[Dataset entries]
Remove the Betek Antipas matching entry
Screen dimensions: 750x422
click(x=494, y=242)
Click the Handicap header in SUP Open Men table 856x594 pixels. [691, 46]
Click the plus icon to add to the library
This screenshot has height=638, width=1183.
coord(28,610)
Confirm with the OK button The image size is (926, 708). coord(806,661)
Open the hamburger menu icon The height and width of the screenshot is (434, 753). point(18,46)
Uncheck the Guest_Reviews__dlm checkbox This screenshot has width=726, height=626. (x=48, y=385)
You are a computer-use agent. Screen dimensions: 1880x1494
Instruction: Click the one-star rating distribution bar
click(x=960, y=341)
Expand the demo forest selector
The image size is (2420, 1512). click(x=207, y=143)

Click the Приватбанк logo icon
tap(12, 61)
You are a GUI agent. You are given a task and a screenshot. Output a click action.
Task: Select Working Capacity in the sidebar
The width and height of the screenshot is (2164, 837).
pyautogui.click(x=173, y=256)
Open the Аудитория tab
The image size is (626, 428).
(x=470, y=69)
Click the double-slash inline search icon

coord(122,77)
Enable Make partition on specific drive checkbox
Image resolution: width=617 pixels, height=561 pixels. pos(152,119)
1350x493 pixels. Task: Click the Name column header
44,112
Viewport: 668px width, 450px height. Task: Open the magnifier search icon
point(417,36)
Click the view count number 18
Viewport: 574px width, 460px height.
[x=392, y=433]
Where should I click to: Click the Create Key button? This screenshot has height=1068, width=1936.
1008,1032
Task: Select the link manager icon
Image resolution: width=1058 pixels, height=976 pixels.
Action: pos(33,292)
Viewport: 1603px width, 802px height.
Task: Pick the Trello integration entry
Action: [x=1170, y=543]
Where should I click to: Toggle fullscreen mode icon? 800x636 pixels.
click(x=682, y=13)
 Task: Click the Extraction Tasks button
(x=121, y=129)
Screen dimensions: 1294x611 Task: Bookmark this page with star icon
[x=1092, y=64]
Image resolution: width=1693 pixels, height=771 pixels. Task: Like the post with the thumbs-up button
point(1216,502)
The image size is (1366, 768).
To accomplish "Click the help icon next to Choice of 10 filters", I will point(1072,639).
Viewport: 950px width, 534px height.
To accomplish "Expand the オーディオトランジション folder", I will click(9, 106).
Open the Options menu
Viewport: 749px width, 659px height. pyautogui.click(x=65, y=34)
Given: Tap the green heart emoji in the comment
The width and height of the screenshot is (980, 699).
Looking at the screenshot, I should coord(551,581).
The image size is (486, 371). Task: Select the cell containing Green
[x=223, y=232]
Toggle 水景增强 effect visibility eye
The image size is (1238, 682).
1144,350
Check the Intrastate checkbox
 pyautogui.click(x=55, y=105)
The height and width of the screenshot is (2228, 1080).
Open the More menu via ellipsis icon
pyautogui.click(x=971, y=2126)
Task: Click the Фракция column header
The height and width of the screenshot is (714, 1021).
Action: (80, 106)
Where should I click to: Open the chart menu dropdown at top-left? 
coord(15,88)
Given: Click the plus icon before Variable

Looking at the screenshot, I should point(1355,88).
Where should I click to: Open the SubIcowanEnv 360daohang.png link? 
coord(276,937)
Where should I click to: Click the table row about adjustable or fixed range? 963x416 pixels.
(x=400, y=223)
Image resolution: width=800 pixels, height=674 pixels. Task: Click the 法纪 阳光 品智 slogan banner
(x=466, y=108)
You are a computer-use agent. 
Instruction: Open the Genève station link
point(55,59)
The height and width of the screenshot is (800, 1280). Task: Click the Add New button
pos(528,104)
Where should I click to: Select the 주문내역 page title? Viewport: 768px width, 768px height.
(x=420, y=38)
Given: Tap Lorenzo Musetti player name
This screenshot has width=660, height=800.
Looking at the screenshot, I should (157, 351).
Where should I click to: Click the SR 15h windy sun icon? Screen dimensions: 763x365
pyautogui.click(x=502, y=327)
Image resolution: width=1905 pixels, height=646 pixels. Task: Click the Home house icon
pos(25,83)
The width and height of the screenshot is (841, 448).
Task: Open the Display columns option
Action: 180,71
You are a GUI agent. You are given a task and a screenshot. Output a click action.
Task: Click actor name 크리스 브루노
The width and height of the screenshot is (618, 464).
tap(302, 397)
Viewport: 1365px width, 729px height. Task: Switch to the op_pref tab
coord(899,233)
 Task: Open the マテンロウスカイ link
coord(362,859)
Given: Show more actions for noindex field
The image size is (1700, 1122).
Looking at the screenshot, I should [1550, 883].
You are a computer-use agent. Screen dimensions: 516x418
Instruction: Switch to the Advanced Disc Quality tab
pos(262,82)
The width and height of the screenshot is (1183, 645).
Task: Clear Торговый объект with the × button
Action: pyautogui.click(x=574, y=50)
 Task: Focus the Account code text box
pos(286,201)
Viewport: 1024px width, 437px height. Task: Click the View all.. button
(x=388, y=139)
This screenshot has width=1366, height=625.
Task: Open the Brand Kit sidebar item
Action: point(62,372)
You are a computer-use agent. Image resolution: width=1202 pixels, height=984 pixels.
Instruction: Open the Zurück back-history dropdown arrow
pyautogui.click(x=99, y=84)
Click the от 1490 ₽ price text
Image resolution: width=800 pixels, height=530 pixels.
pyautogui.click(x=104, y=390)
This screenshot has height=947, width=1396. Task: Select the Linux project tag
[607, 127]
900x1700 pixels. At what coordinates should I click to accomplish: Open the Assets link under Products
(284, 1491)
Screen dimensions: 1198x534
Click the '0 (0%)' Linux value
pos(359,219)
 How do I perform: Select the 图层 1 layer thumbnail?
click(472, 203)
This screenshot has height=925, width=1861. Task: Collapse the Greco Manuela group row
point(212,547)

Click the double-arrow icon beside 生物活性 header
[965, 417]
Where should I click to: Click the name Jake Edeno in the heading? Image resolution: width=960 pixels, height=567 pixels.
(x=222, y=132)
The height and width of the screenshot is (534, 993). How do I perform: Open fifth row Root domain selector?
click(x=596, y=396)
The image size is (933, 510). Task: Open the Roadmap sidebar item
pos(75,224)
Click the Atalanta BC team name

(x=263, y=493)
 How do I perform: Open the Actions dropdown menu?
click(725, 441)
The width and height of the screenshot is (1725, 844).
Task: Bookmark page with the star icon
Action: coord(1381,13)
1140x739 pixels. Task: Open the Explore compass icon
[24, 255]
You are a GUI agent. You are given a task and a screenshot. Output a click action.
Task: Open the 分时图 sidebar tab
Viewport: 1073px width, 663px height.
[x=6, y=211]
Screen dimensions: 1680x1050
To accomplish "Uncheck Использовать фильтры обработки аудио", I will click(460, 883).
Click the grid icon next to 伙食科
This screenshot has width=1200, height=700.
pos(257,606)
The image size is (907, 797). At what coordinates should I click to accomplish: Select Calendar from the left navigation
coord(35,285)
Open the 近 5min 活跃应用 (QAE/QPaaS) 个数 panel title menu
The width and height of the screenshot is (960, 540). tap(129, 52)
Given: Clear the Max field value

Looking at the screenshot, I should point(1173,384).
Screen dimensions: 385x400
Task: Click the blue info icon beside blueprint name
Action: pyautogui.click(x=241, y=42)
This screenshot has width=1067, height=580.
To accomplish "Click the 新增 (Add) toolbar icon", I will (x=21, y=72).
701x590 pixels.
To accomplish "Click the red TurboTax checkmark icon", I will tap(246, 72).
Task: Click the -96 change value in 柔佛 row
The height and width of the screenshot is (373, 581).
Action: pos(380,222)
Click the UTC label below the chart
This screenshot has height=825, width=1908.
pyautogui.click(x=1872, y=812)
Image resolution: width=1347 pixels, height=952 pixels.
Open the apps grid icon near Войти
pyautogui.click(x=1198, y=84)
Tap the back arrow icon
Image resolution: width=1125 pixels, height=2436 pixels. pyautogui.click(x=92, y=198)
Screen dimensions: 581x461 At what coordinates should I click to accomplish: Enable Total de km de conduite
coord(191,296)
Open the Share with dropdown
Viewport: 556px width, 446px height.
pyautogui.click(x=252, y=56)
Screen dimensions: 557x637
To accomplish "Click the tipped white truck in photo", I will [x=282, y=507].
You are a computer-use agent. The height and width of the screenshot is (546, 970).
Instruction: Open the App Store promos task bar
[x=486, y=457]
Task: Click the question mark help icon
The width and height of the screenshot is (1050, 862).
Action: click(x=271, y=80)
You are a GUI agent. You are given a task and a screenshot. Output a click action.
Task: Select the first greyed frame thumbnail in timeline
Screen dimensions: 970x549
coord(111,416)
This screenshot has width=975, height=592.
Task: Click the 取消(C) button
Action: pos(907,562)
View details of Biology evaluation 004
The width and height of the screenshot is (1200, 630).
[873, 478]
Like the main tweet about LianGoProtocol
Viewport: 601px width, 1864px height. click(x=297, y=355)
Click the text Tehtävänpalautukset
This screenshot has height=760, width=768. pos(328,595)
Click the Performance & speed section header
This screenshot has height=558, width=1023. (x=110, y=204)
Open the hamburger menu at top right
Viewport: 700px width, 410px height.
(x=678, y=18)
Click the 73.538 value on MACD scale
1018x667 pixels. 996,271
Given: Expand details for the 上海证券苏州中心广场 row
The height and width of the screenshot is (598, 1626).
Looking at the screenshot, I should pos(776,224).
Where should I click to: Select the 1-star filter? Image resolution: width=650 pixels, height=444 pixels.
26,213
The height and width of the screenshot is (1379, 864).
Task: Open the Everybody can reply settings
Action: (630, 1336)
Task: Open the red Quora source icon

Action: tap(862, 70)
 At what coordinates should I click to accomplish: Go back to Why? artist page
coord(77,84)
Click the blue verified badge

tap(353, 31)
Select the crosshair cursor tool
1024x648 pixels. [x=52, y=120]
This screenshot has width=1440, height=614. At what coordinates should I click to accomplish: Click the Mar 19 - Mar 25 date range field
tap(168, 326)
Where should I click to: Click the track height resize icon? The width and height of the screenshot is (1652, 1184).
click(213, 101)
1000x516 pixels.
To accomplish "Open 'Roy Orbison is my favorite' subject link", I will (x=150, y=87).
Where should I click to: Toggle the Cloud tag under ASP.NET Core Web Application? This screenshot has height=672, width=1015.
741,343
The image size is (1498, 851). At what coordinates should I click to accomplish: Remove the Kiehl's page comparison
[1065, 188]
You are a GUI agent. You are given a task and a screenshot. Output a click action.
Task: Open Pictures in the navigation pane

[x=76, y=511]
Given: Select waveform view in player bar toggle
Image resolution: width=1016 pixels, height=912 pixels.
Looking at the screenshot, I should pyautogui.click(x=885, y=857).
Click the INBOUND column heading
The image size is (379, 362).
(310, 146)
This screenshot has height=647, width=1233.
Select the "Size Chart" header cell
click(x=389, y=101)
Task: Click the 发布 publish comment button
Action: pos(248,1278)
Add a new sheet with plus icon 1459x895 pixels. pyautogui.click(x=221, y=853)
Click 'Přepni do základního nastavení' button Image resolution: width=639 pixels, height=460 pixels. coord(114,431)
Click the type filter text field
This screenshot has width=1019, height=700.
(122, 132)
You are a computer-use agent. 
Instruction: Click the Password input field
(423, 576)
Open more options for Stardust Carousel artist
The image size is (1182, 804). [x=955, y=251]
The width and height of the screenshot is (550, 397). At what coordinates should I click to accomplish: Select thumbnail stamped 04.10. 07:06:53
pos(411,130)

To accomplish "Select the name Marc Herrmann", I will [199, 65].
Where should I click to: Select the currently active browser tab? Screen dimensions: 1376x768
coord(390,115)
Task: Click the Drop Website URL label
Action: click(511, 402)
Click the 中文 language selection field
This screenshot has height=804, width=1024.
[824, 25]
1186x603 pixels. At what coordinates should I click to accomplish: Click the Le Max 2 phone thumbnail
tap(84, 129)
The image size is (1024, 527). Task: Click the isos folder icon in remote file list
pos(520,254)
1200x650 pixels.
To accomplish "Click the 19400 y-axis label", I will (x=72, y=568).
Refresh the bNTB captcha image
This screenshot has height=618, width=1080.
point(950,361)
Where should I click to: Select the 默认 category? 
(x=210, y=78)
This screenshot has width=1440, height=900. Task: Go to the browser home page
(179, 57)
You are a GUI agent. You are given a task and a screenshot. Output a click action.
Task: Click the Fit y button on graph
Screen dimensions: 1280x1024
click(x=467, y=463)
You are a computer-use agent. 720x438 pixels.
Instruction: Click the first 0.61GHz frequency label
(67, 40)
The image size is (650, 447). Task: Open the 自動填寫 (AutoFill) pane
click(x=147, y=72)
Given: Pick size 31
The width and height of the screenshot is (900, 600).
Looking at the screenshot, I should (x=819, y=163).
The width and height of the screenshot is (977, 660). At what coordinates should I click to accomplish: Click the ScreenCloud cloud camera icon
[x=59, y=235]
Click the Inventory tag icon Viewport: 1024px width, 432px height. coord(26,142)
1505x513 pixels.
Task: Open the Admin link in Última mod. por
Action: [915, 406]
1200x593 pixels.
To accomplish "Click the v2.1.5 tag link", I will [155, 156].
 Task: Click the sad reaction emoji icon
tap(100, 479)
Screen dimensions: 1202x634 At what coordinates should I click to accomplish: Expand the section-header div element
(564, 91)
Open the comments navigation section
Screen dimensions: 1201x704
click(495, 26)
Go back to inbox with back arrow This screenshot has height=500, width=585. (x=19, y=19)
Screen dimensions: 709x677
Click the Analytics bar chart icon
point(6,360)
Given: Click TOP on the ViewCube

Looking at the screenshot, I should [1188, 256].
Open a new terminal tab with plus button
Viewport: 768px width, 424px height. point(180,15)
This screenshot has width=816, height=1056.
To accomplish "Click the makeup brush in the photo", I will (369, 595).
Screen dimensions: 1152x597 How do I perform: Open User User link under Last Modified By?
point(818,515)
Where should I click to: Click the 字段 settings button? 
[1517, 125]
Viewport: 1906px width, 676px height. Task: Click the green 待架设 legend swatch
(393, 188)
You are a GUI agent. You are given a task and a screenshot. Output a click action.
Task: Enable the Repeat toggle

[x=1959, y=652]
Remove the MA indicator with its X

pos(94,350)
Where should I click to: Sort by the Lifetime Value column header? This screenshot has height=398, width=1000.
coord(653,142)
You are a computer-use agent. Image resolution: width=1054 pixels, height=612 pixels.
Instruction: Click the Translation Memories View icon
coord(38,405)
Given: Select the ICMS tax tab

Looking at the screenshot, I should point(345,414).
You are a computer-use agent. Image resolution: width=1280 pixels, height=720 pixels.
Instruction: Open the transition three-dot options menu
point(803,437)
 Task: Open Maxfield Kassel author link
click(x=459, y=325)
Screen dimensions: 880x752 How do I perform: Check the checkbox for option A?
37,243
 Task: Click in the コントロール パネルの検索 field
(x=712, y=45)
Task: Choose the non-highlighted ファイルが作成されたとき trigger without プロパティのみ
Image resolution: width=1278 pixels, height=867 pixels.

» **Exercise prompt**: Review the entries above and return every line where "hamburger" appears.

» **Answer section**:
Open the hamburger menu icon The height and width of the screenshot is (434, 753). point(18,46)
Open the hamburger menu at top right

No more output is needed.